### EXTRACT TO READ
____________

In 2011, the Foundation launched an initiative to support community health center (CHC) consortia in building the capacity of their member CHCs to sustain and integrate best practices on patient engagement into clinic operations.
In anticipation of many low-income Californians gaining healthcare coverage through the implementation of the Affordable Care Act (ACA), the initial research driving the initiative, led by Langer Research Associates, sought to understand the expectations, aspirations, and concerns held by the most vulnerable Californians about their healthcare options and the potential benefits they might see from the coverage expansions mandated by the ACA.
In the following years, we worked to help consumers and providers maximize those benefits by sponsoring follow-up surveys to monitor progress in addressing the healthcare needs and choices of Californians and by supporting CHCs to innovate in testing and implementing new strategies to improve patient engagement in their own practices.
As the Foundation’s efforts expanded beyond research and toward testing and implementation, we learned that though the value of patient engagement was clear, the concept of what it looked like and how to implement it was less so. As a result, we took a layered approach to support the field in implementing patient engagement, starting first with the “basics” of patient and staff communication and facility planning, then evolving to more targeted strategies to implement complex transformational changes.

____________

### EXERCISE AIM
Answer from the passage on the patient engagement initiative:
1. In what year did the Foundation launch the initiative?
2. Who led the initial research driving the initiative?
3. What "basics" did the layered approach start with?

### SUPPLIED MATERIAL
____________

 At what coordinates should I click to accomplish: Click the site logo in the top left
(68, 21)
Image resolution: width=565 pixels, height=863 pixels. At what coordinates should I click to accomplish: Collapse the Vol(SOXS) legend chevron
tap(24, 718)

____________

### OUTPUT OF THE EXERCISE
1. 2011
2. Langer Research Associates
3. Patient and staff communication and facility planning